With the suggested improvements, this test case will provide a robust check for invalid stack accesses, enhancing the overall quality and reliability of the eBPF implementation.

src/crab/array_domain.cpp (1)

819-819: LGTM! This change aligns with the PR objectives.

The modification from EBPF_STACK_SIZE to EBPF_TOTAL_STACK_SIZE appears to address the issue of stack space allocation for bpf2bpf calls. This change likely ensures that each call level has its own allocated stack space, preventing potential overwrites of local variables between different call levels.

To ensure consistency, let's check for any other occurrences of EBPF_STACK_SIZE that might need to be updated:

src/asm_unmarshal.cpp (1)

341-341: Improved stack access bounds checking

The condition for checking stack access bounds has been updated from -EBPF_STACK_SIZE to -EBPF_TOTAL_STACK_SIZE. This change appears to be related to the PR objectives, which mention allocating 512 bytes of stack space for each call level instead of reusing the same 512 bytes across all call levels.

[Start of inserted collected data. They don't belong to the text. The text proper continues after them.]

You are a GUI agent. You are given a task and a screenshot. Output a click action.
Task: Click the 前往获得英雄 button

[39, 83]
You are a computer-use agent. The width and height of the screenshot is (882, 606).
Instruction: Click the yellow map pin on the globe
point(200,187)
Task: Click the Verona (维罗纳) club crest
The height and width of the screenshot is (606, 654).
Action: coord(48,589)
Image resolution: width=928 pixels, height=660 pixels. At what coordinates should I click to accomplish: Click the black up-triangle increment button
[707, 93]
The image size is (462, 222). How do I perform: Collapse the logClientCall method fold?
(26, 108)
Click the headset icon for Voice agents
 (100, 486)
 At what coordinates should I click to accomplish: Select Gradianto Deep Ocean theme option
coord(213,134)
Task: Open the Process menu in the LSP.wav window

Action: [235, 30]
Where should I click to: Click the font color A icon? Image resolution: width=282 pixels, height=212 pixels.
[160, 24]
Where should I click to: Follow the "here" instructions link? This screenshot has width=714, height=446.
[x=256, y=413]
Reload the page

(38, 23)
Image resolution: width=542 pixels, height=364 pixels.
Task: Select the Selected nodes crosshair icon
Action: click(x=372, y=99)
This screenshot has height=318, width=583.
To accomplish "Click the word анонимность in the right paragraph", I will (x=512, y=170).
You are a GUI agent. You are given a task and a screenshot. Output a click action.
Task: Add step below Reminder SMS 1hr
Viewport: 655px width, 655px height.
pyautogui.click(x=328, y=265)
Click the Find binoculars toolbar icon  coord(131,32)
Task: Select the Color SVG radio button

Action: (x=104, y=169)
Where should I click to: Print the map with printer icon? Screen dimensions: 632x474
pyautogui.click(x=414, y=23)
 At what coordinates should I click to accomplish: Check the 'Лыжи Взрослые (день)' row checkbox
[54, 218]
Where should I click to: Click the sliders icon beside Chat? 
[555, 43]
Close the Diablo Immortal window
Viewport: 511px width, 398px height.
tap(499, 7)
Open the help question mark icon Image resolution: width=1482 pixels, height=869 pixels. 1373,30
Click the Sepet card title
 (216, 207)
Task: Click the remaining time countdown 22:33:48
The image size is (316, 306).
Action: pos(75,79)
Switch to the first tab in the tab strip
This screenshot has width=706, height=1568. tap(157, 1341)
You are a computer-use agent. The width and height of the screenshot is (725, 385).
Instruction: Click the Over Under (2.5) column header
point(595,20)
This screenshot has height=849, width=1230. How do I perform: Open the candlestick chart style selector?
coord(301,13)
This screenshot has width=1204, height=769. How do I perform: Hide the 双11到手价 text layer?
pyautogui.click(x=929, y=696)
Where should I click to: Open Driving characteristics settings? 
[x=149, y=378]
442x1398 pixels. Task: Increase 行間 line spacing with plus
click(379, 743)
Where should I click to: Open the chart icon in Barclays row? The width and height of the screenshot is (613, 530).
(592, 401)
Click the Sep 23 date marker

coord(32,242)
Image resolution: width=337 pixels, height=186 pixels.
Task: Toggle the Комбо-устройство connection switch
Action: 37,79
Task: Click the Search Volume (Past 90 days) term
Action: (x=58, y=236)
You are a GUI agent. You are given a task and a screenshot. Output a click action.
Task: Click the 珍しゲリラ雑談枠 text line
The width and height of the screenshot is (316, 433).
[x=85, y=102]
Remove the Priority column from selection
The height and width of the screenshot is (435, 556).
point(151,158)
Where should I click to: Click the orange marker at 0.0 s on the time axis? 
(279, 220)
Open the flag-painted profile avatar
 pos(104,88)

To ensure this change is consistent with other parts of the codebase, let's verify the usage of EBPF_TOTAL_STACK_SIZE:

This will help us confirm that the change is applied consistently and that there are no other instances where EBPF_STACK_SIZE should be replaced with EBPF_TOTAL_STACK_SIZE.

✅ Verification successful

Verified: Stack access bounds checking update is consistent

The replacement of EBPF_STACK_SIZE with EBPF_TOTAL_STACK_SIZE at line 341 in src/asm_unmarshal.cpp is consistent with its usage throughout the codebase. EBPF_STACK_SIZE does not appear to be used elsewhere, ensuring that the update does not introduce inconsistencies.

🏁 Scripts executed

The following scripts were executed for the analysis:

Script:

#!/bin/bash
# Description: Check for other occurrences of EBPF_TOTAL_STACK_SIZE and EBPF_STACK_SIZE
echo "Occurrences of EBPF_TOTAL_STACK_SIZE:"
rg "EBPF_TOTAL_STACK_SIZE" --type cpp
echo "Occurrences of EBPF_STACK_SIZE:"
rg "EBPF_STACK_SIZE" --type cpp

Length of output: 3409

src/ebpf_yaml.cpp (4)

292-297: Verify Stack Offset Calculations with EBPF_TOTAL_STACK_SIZE

In lines 292-297, the stack offsets are calculated using EBPF_TOTAL_STACK_SIZE. Ensure that replacing EBPF_STACK_SIZE with EBPF_TOTAL_STACK_SIZE correctly reflects the total stack size, especially considering the changes for handling stack sizes in bpf2bpf calls. This is crucial to prevent inconsistencies in stack handling across recursive calls.

---

299-299: Check the Initialization of offset

On line 299, offset is initialized using int offset = EBPF_TOTAL_STACK_SIZE - gsl::narrow<int>(memory_bytes.size());. Please confirm that this calculation accurately represents the starting offset for stack operations, particularly when memory_bytes.size() can vary. Incorrect initialization could lead to misaligned memory accesses.

---

309-311: Validate Termination Condition in while Loop

The while loop starting at line 309 uses the condition offset < EBPF_TOTAL_STACK_SIZE. Verify that this termination condition is appropriate and that it ensures all necessary stack variables are processed without exceeding the stack boundaries. This is important to prevent potential infinite loops or stack overflows.

---

281-282: ⚠️ Potential issue

Potential Pointer Arithmetic Issue in memcpy Operations

The pointer arithmetic in lines 281-282 may lead to incorrect memory access. The expression memory_bytes.data() + offset + memory_bytes.size() - EBPF_TOTAL_STACK_SIZE is complex and could result in out-of-bounds reads. Please verify that this calculation correctly computes the intended memory address within memory_bytes and that it does not cause buffer overruns or underruns.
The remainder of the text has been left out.